By Ed Karvoski Jr., Culture Editor
ARLINGTON – Singer-songwriter Will McMillan of Arlington has performed professionally since his infancy. Now, whether onstage or online, he’s determined to continue sharing music with audiences of all ages.
“Music has a way of touching people’s hearts,” he noted.
From baby steps to professional actor
Originally from Washington, D.C., McMillan also grew up in New York and Connecticut. He began appearing in commercials as a baby.
At age three, he landed his first speaking commercial role for Drake’s Ring Ding Jr. Set in a football stadium, his character ordered the treat from a vendor. It got passed down a row and finally reached him.
“Everyone took a bite of it before it got to me,” he recounted. “I got the empty wrapper.”
The 10-year-old McMillan was a standby for 1972’s original Broadway production of “Pippin,” which required him to be onsite for all performances. He repeatedly watched the musical starring showbiz VIPs Ben Vereen, John Rubinstein, Jill Clayburgh and Irene Ryan.

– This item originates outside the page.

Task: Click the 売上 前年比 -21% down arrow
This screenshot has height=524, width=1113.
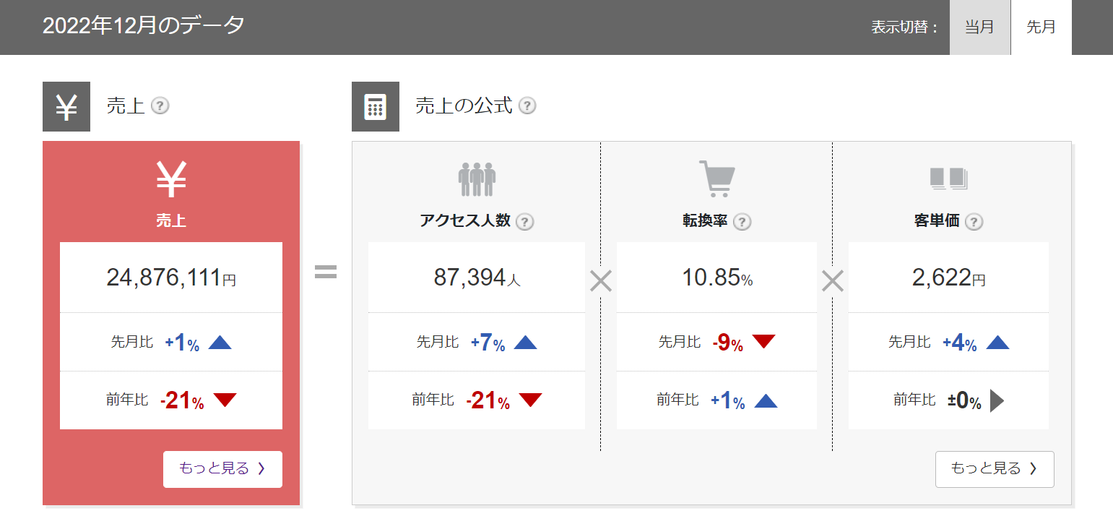Action: [225, 400]
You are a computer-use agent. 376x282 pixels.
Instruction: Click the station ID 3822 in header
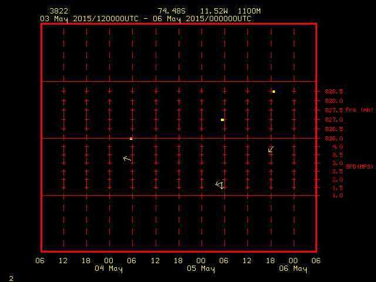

“It clearly imprinted in my mind what I wanted to do when I grew up,” he recalled.
As a particularly memorable gig, he cites NBC’s 1976 made-for-TV movie “Bound for Freedom” with Fred Gwynne (“The Munsters,” “Car 54, Where Are You?”). While it’s common to place a stand-in near the camera, Gwynne stayed to deliver his dialogue with direct eye contact for McMillan’s close-ups.
“It was my first example of how powerful the chemistry between two generous actors can be,” McMillan shared. “I remain forever grateful for that lesson.”
Finding his voice in Greater Boston
McMillan moved to Massachusetts in 1980 to attend Harvard University where he sang with an a cappella group. Although he chose to leave before graduating, his Harvard connections led to soloing with Pops orchestras.
While gigging with a rock band, his voice teacher’s influence redirected him to jazz and cabaret.
“I became curious about what the human voice could do without all sorts of electronic amplification and reverb,” he explained.
In 1995, McMillan helped found the Boston Association of Cabaret Artists. In 1996, he started working daytimes as event manager at Cambridge Center for Adult Education and performed nighttime gigs.
He hosted “Will & Company” for several years at Harvard Square’s Blacksmith House. The Independent Reviewers of New England awarded his effort with 2002’s Best Cabaret Show.
“There were lots of really good local singers and songwriters who just needed a date on a calendar,” he relayed. “The challenge was always finding new places to perform.”
McMillan found performance venues spanning from Boston’s Scullers Jazz Club to Yin Par Le Garcon Chinois in Shanghai.
“It was magical to fly entirely around the planet and then land in this place with all these jazz lovers,” he quipped.
Developing intergenerational audiences
After several promotions, McMillan worked as assistant director at Cambridge Center for Adult Education when he got laid off in 2012. Meanwhile, a cabaret colleague had been encouraging him to teach Music Together sing-along classes with children and their grownups.
“Within the shock of getting laid off and having a weekend to clear-out 16 years of my work life, the first phone call I made was to her,” he said of his colleague.
Since then, McMillan teaches Music Together in Arlington. Now, most classes take place in-person outdoors, with a Zoom option.
Around the same time, he partnered with pianist Joe Reid to perform primarily at retirement communities and libraries. Their one-hour programs feature music of acclaimed songwriters such as Burt Bacharach, Oscar Hammerstein and Cole Porter.
“Everyone at retirement communities knows all these songs,” McMillan noted. “I love when people are moved to join in and sing along.”
Their work schedule increased annually until pandemic restrictions cancelled about 60 performances in 2020.
When COVID hit, McMillan live streamed 112 Facebook sing-alongs.
His previously recorded music with pianist-producer Doug Hammer is now available via Apple Music, Pandora, Spotify and other digital platforms.
McMillan added, “Sometimes I feel like music is completely irrelevant, like when I saw what happened with the insurrection in Washington, D.C. And yet, other times, I think hearing a song that’s sung with tenderness is exactly what someone needs to heal a wound. Then, I feel music is very important.”